2) Since drmozes sez the install image is too bit for 256mb ram after its unpacked use the current slackwarearm minirootfs.and install what else I need afterwards.
3) That opi-r1 according to Xunlong is a H2 Quad-core 32-bit Cortex-A7 so Id be hoping that the slackwarearm current /dtb kernel and initrd will work after I put it all together on an sdcard.
Edit: On a closer look I realise there is usb available via a 13 pin function interface but no usb ports on this board so Its not really set up for web cams unless you want to nut out connecting on on the function interface. Maybe a challenge too far.
Last edited by justwantin; 01-20-2019 at 03:02 AM.
Reason: mostuff
I finally found some time to I install Slackwarearm-current on the R1 successfully. I used a micro usb to male usb cord to interface with my laptop. Then I wrote the u-boot binary to the 16MB SPI Flash using the orangepi_r1.u-boot-2020.01-rc4_1.bin.xz binary. I had to make some adjustments from the official documentation so that the OOM kernel feature would stop killing the slackware installer when I ran out of RAM. It was a bit tedious though, seeing as SPI Flash is read only. It was very time consuming reconfiguring U-boot at every power cycle. I am glad I bought my USB to UART serial adapter!
First I took out all automation and ran every u-boot command manually to have better control over whats running. This way the dropbear ssh daemon didn't start. I killed syslogd and klogd to glean a few more MB back. Then I formatted the SD Card with mkfs, to again, save the installer some effort.
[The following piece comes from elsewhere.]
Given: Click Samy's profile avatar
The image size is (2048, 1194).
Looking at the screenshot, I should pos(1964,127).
The second thing I did was raise the (much higer) tx queue length on eth0 and lo. This made it possible for my very weak R1 to more quickly download files like the kernel firmware and other larger packages. I used this same trick to get Slackawrearm 14.2 to run in Qemu using the vexpress dtb. More about that in the warning blurb here: https://docs.slackware.com/howtos:ha...twork_settings It might very well be true that the qemu wiki doc is still accurate for 14.2.
There are slightly different commands to run for current. This is what I ran to adjust current.
Code:
# Raise txqueuelen on all interfaces
ifconfig eth0 down
pkill dhcpcd
ip link set eth0 qlen 10000
ip link set lo qlen 10000
ifconfig eth0 up
dhcpcd eth0
No more OOM killer after that.
Next....
The tricky part was optimizing the HTTP, TFTP, and, NFS services. TFTP was to grab the kernel, initrd, and DTB over the network and load them into RAM to boot into the installer with U-Boot. The HTTP mirror was abandoned, all except to allow me to download my tag files, since it was already set up. In earlier attempts, I tried to use the python2 and python3 HTTP Service modules, but those kept crashing due to the exceedingly slow download rate. I used apache instead to serve http. I am unsure if the new tx queue len network setting would allow python to be used. Apache was working so I didn't go back and test. NFS was used to carry out the installation.
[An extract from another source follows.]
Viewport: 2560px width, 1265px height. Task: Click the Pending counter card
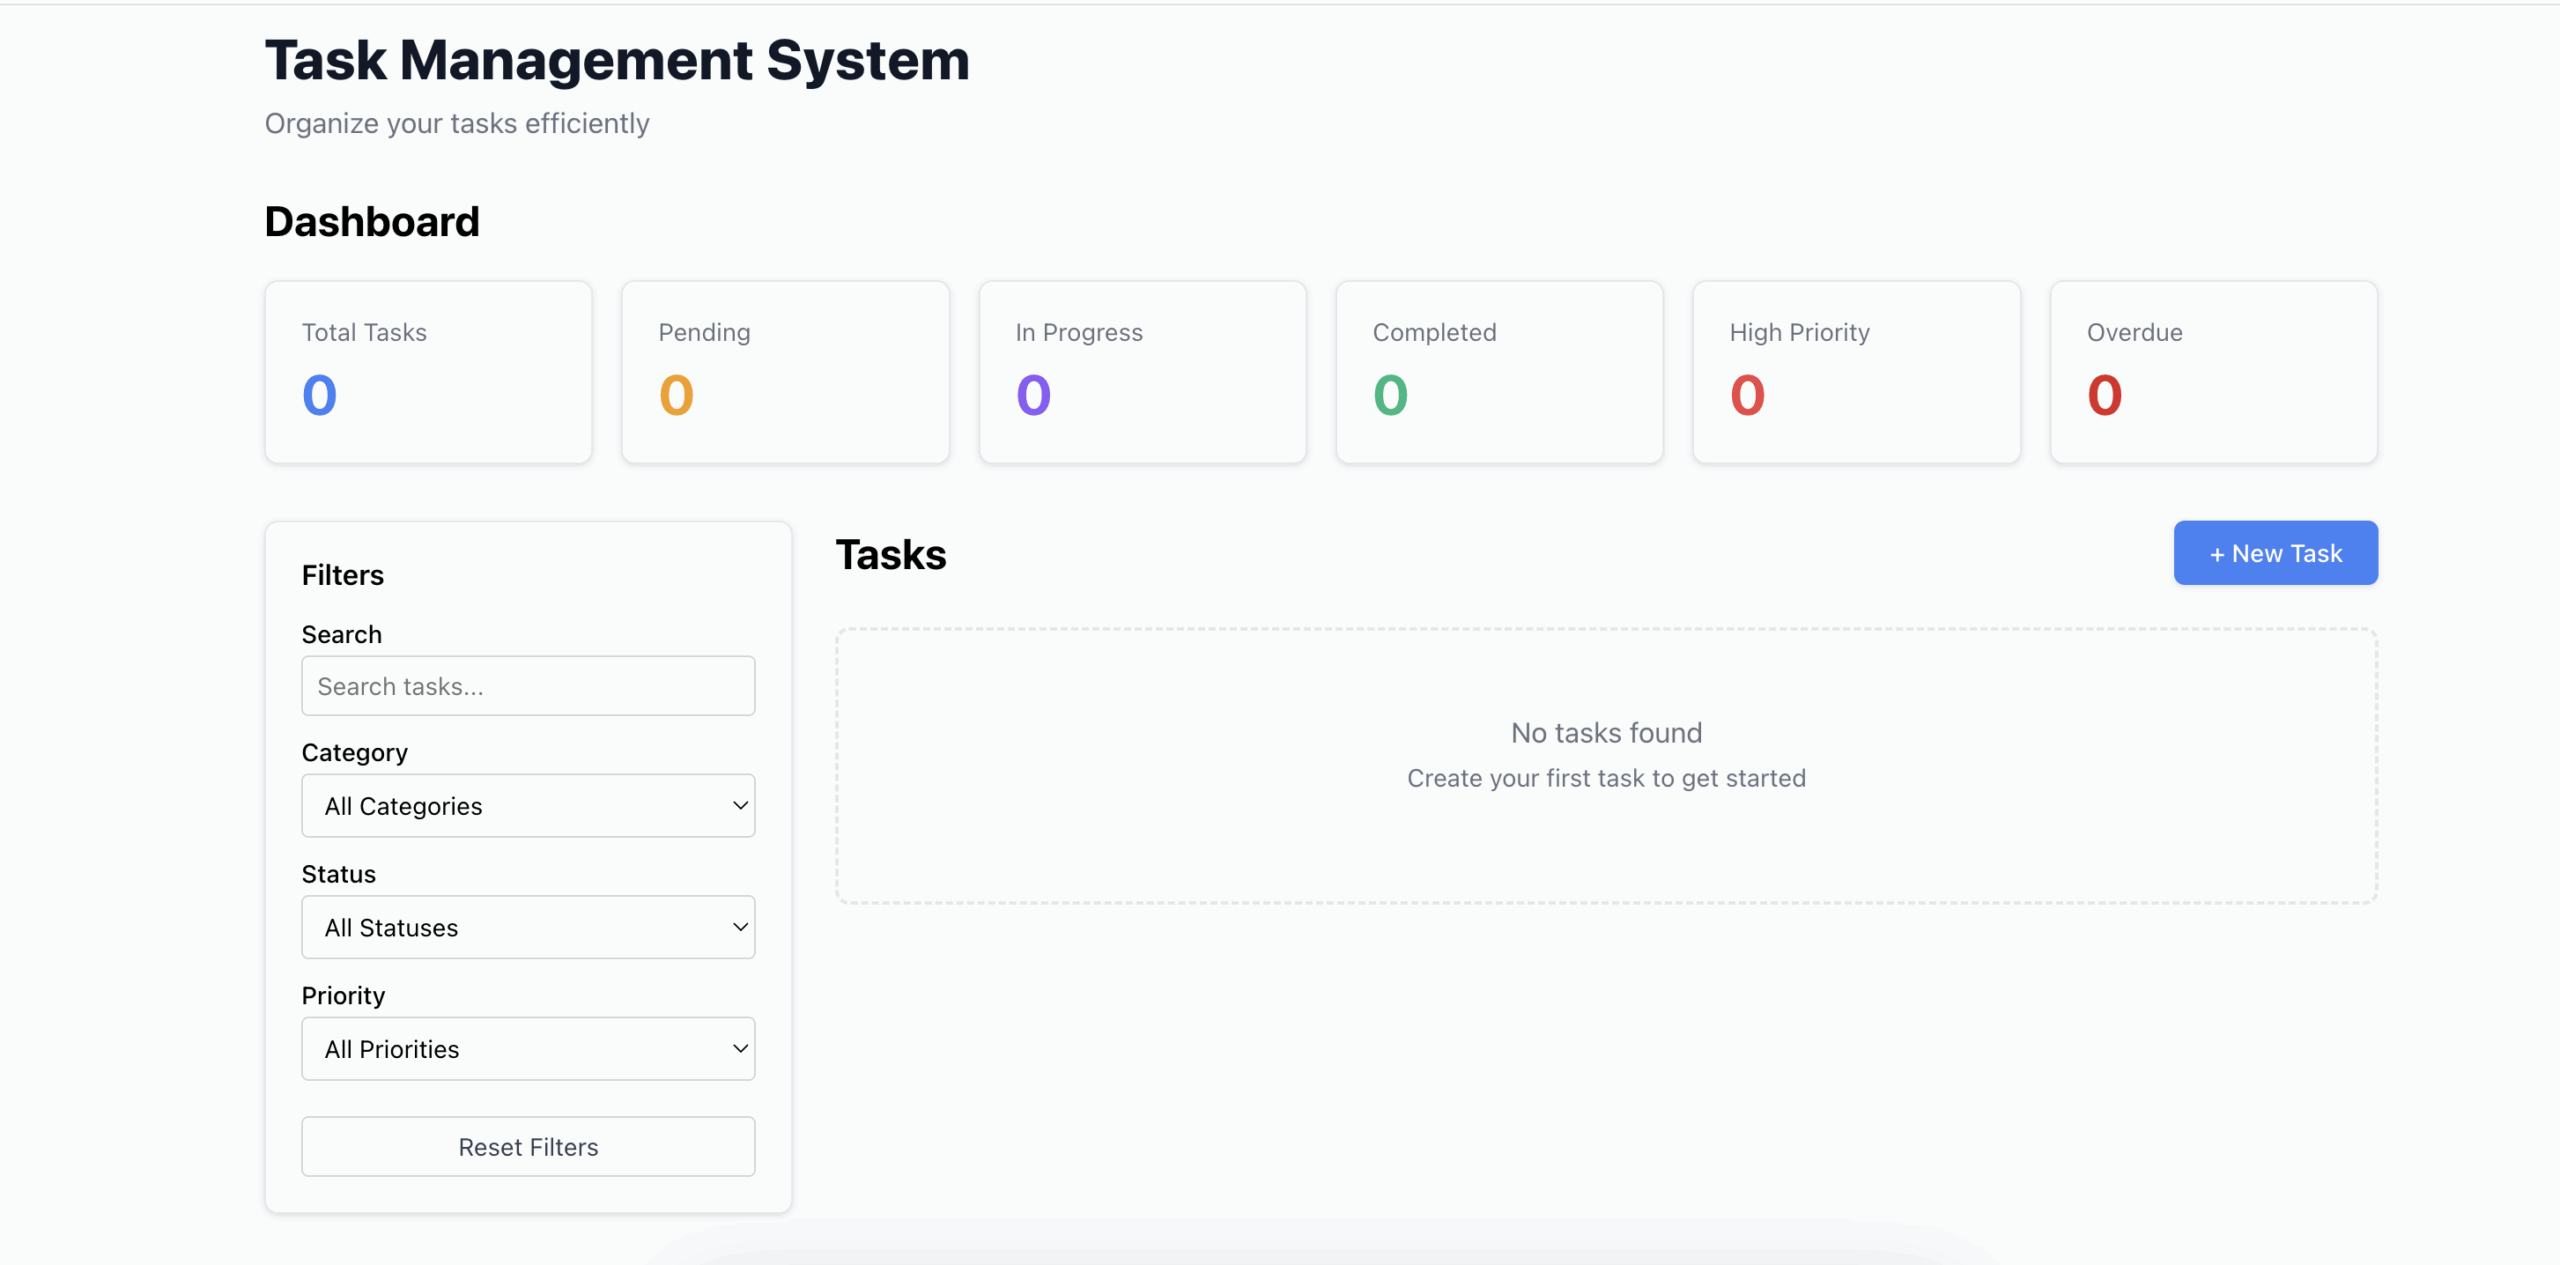coord(785,372)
Even with the faster speeds provided by NFS, I had to move the network connection on the NFS host to Gb ethernet. I stored the slackwarearm tree on an NVMe disk for more speed.
After all, I ended up with a very minimal installation. It runs though. I will be using it as a network tap. I still need to work out if I will use snort, suricata, or as simple as tcpdump with remote logging.